TASK DESCRIPTION
Reproduce all the material verbatim, down to the last line.

"""

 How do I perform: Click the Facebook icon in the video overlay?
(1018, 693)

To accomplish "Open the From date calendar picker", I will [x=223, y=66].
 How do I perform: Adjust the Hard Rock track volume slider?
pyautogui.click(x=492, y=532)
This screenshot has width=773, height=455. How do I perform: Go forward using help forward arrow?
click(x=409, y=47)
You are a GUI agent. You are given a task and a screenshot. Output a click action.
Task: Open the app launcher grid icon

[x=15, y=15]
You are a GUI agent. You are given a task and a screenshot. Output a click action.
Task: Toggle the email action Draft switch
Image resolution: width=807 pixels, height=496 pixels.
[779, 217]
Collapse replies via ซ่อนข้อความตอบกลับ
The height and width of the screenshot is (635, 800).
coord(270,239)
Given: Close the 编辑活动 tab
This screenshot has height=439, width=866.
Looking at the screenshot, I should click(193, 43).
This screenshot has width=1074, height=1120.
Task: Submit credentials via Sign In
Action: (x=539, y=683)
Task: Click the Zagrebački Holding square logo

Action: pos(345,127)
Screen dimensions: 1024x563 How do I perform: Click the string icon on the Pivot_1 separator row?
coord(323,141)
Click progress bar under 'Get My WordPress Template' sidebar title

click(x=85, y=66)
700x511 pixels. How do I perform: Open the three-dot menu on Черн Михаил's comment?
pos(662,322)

"""

COMPLETED TASK
 How do I perform: Click the Facebook icon in the video overlay?
(1018, 693)

To accomplish "Open the From date calendar picker", I will [x=223, y=66].
 How do I perform: Adjust the Hard Rock track volume slider?
pyautogui.click(x=492, y=532)
This screenshot has width=773, height=455. How do I perform: Go forward using help forward arrow?
click(x=409, y=47)
You are a GUI agent. You are given a task and a screenshot. Output a click action.
Task: Open the app launcher grid icon

[x=15, y=15]
You are a GUI agent. You are given a task and a screenshot. Output a click action.
Task: Toggle the email action Draft switch
Image resolution: width=807 pixels, height=496 pixels.
[779, 217]
Collapse replies via ซ่อนข้อความตอบกลับ
The height and width of the screenshot is (635, 800).
coord(270,239)
Given: Close the 编辑活动 tab
This screenshot has height=439, width=866.
Looking at the screenshot, I should click(193, 43).
This screenshot has width=1074, height=1120.
Task: Submit credentials via Sign In
Action: (x=539, y=683)
Task: Click the Zagrebački Holding square logo

Action: pos(345,127)
Screen dimensions: 1024x563 How do I perform: Click the string icon on the Pivot_1 separator row?
coord(323,141)
Click progress bar under 'Get My WordPress Template' sidebar title

click(x=85, y=66)
700x511 pixels. How do I perform: Open the three-dot menu on Черн Михаил's comment?
pos(662,322)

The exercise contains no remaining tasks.